Dithieno[3,2-b:2 ',3 '-d]pyrrole-based hole transport materials for perovskite solar cells with efficiencies over 18%

Dithieno[3,2-b: 2',3'-d]pyrrole (DTP) derivatives are one of the most important organic photovoltaic materials due to better pi-conjugation across fused thiophene rings. In this work, two new hole transport materials (HTMs), H16 and H18, have been obtained through a facile synthetic route by cross linking triarylamine-based donor groups with a 4-(4-methoxyphenyl)-4H-dithieno[3,2-b: 2',3'-d]pyrrole (MPDTP) and N-(4-(4H-dithieno[3,2 b: 2',3'-d]pyrrol-4-yl) phenyl)-4-methoxy-N-(4-methoxyphenyl) aniline (TPDTP) unit, respectively. The H16 HTM outperforms the H18 in terms of conductivity, hole mobility, and hole transport at the interface. This result could be attributed to the enhancement of the conductivity, hole mobility and high quality of the film exerted by the MPDTP core. The optimized device based on H16 exhibits a high power conversion efficiency (PCE) of 18.16%, which is comparable to that obtained with the state-of-the-art-HTM spiro-OMeTAD (18.27%).
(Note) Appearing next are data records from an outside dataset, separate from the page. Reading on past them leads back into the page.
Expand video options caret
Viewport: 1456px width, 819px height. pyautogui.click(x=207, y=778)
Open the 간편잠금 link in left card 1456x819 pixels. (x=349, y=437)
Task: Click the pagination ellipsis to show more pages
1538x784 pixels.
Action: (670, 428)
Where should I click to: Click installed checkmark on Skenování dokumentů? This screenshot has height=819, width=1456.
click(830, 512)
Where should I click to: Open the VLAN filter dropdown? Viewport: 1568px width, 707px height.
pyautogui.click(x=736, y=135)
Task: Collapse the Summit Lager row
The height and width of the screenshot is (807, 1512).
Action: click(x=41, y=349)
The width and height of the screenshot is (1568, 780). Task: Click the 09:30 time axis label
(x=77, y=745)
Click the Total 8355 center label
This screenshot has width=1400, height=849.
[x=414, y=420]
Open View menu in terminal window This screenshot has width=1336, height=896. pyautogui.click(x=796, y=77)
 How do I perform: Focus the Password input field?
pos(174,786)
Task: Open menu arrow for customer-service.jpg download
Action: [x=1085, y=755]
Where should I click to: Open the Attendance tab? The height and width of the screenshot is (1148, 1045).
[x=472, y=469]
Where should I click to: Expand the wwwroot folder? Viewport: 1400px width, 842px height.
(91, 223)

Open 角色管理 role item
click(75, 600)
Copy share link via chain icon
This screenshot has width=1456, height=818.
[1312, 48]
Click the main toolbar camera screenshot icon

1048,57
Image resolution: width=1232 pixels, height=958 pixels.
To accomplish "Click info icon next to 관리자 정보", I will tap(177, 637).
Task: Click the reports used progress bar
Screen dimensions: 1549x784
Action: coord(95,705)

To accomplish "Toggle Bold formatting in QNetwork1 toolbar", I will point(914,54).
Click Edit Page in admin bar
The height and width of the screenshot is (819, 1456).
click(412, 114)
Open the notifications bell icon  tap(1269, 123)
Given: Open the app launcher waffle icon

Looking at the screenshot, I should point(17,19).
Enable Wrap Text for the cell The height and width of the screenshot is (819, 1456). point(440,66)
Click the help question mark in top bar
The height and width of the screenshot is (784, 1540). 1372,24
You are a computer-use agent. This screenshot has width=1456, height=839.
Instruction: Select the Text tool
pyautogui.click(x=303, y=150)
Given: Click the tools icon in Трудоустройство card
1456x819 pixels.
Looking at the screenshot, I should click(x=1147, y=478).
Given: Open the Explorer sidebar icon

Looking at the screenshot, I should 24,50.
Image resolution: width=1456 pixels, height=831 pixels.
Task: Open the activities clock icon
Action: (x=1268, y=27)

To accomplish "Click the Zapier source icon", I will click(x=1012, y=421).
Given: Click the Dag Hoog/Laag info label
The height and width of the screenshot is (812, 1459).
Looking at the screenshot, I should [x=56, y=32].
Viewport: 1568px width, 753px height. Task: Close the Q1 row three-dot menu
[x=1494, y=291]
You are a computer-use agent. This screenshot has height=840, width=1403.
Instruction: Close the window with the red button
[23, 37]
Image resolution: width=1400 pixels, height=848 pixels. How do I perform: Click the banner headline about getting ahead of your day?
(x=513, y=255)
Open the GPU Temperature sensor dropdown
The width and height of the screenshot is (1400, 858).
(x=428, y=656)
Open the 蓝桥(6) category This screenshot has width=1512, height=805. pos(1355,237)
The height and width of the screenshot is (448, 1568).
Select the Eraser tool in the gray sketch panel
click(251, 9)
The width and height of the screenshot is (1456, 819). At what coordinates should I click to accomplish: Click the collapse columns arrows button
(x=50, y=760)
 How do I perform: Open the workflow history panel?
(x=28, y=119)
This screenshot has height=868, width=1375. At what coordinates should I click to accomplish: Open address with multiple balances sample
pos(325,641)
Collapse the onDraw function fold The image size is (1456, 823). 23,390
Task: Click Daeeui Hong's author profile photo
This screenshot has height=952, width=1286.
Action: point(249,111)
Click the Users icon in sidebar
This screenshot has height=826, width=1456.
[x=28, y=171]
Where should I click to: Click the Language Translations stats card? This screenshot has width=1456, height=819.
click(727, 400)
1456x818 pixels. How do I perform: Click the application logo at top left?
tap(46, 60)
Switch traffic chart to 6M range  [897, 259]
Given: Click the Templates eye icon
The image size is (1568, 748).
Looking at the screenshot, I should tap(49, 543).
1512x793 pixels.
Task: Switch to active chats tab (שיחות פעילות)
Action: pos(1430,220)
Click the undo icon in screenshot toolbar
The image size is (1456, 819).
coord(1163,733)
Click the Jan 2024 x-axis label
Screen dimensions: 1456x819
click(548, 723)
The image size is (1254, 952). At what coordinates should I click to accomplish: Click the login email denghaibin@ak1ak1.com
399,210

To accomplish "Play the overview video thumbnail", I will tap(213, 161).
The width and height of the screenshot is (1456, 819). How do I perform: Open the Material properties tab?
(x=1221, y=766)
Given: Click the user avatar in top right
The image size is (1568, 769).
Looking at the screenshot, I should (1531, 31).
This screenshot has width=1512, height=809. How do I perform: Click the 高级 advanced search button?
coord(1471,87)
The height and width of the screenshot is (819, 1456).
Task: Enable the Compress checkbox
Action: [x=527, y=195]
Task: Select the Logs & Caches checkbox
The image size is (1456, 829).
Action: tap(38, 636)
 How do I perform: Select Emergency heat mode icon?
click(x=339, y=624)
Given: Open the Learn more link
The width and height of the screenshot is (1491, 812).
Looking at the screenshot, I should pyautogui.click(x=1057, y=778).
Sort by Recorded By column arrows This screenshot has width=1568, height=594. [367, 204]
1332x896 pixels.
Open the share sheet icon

Furthermore, the long-term aging test shows that the H16 based device has good stability after two months of aging under controlled (20%) humidity in the dark. Importantly, the synthesis cost of H16 is roughly 1/5 of that of spiro-OMeTAD. The present finding highlights the potential of DTP based HTMs for efficient PSCs.